Asset Management Companies are SEBI registered entities which manages the assets of mutual funds. In order to understand the working of an Asset Management Companies (AMCs), let us first discuss how mutual funds work.

What is a mutual fund?

Mutual fund is a financial instrument which pools the money of different people and invests them in different financial securities like stocks, bonds etc. Each investor in a mutual fund owns units of the fund, which represents a portion of the holdings of the mutual fund. Let us now understand how asset management companies raise money from the investors.

The initial process of raising money is known as a New Funds Offer (NFO). To raise money from investors through NFO, the AMC has to seek the permission of the market regulator SEBI. Upon approval, the AMC informs the public about the NFO through Scheme information document (SID) which carries details like, investment objectives, nature of securities (stocks, bonds etc.), scheme taxability, minimum subscription amounts, exit load and other information which investors may find useful. A scheme can be close ended or open ended. Investors can invest in close ended schemes only during the offer period. Investments and redemptions are not allowed once the subscription window is closed. On maturity of the scheme, the units are automatically redeemed.

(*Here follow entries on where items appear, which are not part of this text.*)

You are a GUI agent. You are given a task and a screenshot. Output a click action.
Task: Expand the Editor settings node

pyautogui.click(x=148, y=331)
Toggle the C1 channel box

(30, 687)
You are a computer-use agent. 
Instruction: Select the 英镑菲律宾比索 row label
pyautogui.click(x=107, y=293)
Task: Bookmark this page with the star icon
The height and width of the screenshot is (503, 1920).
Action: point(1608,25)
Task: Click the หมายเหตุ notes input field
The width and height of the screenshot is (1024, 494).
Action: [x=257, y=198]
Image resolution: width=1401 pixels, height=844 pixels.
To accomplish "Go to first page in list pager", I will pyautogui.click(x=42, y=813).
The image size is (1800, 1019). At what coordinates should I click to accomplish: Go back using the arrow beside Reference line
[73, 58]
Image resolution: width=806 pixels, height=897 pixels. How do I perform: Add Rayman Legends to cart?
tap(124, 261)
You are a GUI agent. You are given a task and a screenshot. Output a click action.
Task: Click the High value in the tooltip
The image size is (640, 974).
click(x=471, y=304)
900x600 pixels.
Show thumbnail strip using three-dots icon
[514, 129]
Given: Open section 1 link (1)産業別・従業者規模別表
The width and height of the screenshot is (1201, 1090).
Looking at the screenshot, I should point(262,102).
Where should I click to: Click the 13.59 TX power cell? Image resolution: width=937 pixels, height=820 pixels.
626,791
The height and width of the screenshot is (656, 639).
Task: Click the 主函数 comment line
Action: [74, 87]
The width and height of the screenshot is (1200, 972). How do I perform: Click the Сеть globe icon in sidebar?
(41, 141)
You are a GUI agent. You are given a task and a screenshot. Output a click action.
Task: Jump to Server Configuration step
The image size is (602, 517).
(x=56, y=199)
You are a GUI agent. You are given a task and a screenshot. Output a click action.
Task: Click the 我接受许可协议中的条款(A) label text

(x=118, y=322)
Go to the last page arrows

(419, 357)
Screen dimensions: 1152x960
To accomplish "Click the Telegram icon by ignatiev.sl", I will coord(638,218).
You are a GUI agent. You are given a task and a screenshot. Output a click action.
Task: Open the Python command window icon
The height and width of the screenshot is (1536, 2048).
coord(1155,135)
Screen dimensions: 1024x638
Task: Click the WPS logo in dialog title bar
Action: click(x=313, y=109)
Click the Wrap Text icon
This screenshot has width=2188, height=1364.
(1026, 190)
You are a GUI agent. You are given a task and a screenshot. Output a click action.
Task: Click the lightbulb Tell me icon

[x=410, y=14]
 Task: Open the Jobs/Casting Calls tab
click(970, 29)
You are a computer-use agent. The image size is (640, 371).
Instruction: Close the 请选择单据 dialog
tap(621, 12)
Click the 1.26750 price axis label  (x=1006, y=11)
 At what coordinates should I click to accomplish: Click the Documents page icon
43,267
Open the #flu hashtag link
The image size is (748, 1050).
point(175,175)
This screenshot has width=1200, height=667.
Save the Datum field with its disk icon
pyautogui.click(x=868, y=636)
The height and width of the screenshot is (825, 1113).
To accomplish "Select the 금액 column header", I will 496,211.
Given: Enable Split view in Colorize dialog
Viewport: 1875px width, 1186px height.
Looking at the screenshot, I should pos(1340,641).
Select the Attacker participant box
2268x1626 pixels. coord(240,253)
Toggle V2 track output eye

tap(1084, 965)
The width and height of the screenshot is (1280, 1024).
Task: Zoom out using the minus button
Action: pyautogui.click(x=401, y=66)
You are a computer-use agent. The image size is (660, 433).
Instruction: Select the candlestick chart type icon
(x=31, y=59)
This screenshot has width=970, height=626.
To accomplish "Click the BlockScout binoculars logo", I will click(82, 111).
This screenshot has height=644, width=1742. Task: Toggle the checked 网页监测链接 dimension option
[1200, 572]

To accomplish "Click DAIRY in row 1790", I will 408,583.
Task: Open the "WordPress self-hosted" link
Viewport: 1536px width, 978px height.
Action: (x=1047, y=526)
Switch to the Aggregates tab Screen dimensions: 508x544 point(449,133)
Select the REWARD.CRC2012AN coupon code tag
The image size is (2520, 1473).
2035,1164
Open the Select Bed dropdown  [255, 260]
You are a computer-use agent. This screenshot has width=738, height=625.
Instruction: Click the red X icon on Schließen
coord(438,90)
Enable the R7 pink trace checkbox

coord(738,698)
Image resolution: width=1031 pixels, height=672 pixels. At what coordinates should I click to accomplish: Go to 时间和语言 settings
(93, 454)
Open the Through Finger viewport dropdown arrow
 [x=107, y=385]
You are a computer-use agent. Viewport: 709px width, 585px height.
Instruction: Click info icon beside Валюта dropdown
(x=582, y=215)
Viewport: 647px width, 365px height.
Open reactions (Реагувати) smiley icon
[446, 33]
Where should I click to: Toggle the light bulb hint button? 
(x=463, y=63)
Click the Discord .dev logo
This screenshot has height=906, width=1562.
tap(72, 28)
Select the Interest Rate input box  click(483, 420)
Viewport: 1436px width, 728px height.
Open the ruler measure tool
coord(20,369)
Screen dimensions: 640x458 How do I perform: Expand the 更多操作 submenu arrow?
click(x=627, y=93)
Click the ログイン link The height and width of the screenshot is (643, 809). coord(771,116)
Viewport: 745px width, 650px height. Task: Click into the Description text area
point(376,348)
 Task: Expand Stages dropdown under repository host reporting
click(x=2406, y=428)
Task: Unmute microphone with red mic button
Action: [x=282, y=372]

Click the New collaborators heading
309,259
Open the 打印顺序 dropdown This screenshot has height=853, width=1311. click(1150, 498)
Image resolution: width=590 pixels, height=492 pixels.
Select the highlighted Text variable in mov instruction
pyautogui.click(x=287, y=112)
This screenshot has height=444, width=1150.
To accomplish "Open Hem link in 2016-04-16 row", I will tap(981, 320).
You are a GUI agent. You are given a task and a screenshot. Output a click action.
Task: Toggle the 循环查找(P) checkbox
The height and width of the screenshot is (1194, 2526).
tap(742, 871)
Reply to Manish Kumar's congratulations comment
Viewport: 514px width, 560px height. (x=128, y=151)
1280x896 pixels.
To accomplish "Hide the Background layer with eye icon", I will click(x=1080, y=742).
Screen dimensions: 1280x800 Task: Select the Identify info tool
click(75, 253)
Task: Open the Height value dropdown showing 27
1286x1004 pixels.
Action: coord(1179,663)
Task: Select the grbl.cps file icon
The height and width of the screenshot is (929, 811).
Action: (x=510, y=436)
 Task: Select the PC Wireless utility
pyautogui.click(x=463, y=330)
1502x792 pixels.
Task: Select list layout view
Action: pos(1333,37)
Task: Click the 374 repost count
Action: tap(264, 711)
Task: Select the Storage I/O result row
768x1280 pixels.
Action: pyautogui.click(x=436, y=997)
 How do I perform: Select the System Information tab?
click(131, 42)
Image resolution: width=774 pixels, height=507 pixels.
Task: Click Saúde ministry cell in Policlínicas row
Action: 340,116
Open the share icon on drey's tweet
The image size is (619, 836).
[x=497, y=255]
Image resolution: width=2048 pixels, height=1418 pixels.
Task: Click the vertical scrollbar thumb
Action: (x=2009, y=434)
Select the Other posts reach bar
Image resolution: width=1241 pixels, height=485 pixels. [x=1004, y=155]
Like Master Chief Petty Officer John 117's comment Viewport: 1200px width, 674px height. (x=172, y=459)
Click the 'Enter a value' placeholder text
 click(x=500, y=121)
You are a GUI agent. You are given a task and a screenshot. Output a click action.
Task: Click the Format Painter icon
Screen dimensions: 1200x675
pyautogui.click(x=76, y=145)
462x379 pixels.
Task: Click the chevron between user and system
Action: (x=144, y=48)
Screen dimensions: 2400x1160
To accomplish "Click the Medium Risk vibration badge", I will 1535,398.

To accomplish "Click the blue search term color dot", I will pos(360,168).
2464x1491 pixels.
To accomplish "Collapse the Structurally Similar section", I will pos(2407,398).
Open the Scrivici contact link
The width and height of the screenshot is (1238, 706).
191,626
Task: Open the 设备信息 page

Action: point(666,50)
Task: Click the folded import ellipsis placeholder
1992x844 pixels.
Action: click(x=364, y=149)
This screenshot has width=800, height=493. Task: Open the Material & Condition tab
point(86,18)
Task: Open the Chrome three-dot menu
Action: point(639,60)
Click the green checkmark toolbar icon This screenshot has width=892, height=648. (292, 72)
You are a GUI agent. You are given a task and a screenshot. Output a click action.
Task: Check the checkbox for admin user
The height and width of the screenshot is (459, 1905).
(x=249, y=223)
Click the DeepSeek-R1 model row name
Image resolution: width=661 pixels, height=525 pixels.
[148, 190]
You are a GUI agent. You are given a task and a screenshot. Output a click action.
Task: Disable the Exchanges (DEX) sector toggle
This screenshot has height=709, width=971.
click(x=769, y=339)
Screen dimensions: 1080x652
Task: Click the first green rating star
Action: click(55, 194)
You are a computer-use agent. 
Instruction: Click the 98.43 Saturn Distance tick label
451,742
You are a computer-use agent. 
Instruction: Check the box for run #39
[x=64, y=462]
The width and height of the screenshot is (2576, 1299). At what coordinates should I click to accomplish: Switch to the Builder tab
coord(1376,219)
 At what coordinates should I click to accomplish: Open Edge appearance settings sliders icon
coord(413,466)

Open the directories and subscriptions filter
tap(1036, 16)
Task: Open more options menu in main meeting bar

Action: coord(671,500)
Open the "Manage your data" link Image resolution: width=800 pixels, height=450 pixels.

In an open ended scheme, investors are allowed to invest and redeem, on an on-going basis after the NFO closes. The assets under management (AUM) of open ended schemes change on a continuous basis due to fresh investments and redemptions. The money raised from investors is deployed by Asset Management Company (AMC) in different financial securities like stocks, bonds etc. The securities are selected keeping in mind the investment objective of the fund. For example, if the investment objective of the fund is capital appreciation, the fund will invest in shares of different companies. If the investment objective of the fund is to generate income, then the fund will invest in fixed income securities like bonds, non convertible debentures, money market instruments etc.

The Asset Management Company (AMC) appoints a fund manager (sometimes even two or more fund managers) to manage each scheme on an ongoing basis, to ensure that the investment objectives are met. The fund managers have the requisite investment expertise and experience to manage the assets of the scheme. AMCs also have teams of research analysts to support the fund managers. Retail investors usually lack investment expertise which the fund managers have and therefore, it is always beneficial for investor to invest in mutual funds, instead of investing directly in capital markets.

Sponsor of a mutual fund

Sponsor of a mutual fund is the promoter of the mutual fund. The sponsor makes an application for registration of the mutual fund with SEBI and provides the capital for setting up the mutual fund. The Mutual Funds are set up in India as a Trust. SEBI requires a sponsor to have at least 5 years track record in financial services business (e.g. banks, financial institutions etc). After SEBI’s approval the sponsor appoints a board of trustees to ensure full compliance of the mutual fund with SEBI’s requirements.

Role of the trustee

The trustees do not manage the assets of mutual funds directly; it appoints the AMC manage the assets of a mutual fund. The main role of the trustee is to ensure protection of investor interest. The trustees appoint a custodian for safe-keeping of scheme assets. The trustees monitor any new scheme introduced by the AMC and on an on-going basis closely monitors the AMC to ensure full compliance.

In this article, we have discussed how Asset Management Companies (AMCs) work. Protection of investor interest is the overarching consideration in how AMCs are setup, governed and regulated.